*** Opening of DATA TO PROCESS ***

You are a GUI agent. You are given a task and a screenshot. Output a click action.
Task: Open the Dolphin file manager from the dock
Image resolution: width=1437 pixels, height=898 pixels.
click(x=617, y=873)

*** Close of DATA TO PROCESS ***
*** Opening of DATA TO PROCESS ***

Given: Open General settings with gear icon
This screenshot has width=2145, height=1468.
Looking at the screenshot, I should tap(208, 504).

*** Close of DATA TO PROCESS ***
*** Opening of DATA TO PROCESS ***

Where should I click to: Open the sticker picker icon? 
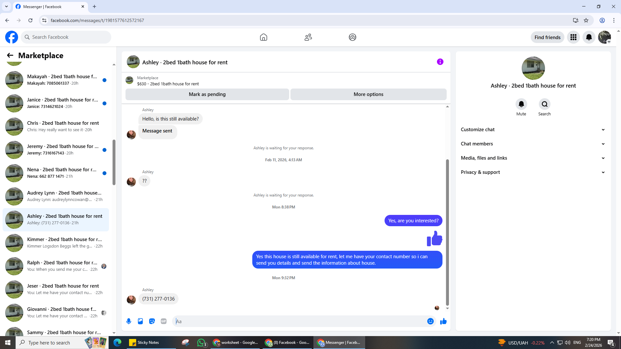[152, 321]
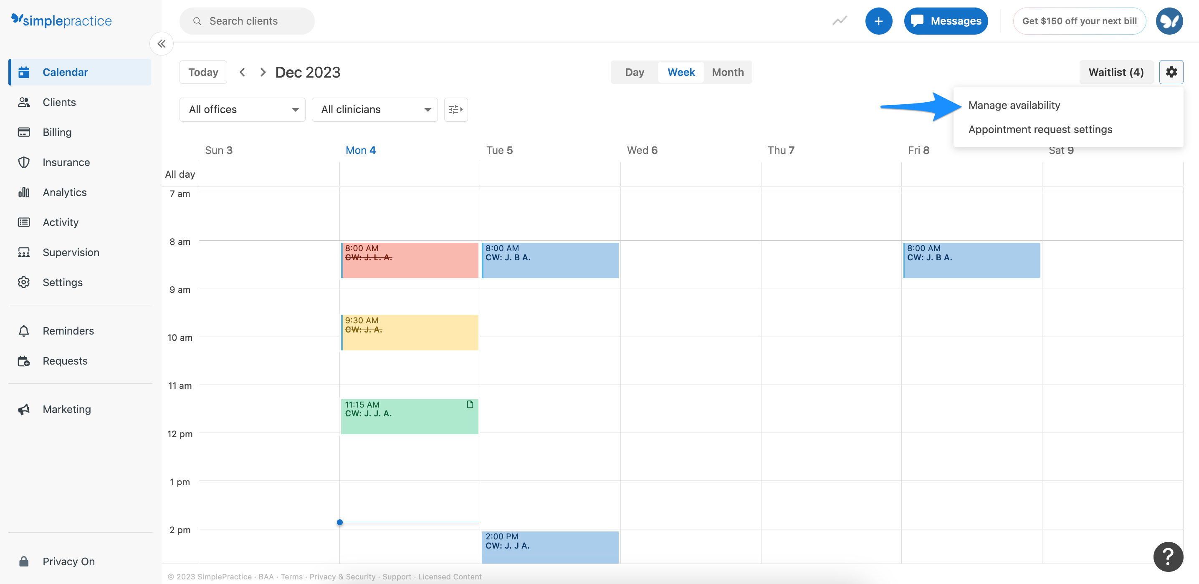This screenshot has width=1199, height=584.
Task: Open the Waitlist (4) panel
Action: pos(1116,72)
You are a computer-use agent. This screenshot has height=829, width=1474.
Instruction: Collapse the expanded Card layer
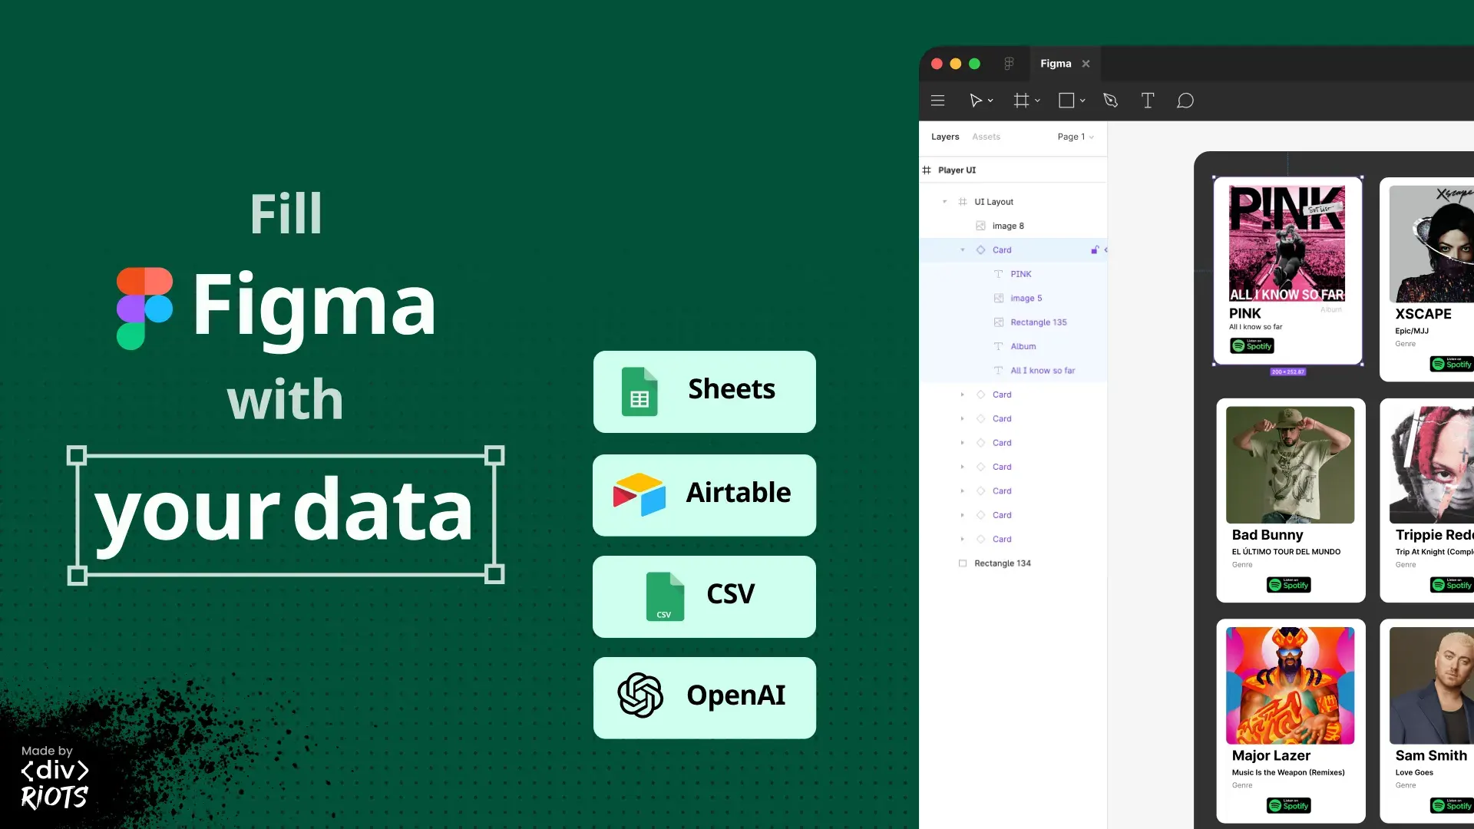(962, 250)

*** Close of DATA TO PROCESS ***

Every line above that carries the string "agent" should be copied.

You are a GUI agent. You are given a task and a screenshot. Output a click action.
You are a computer-use agent. This screenshot has height=829, width=1474.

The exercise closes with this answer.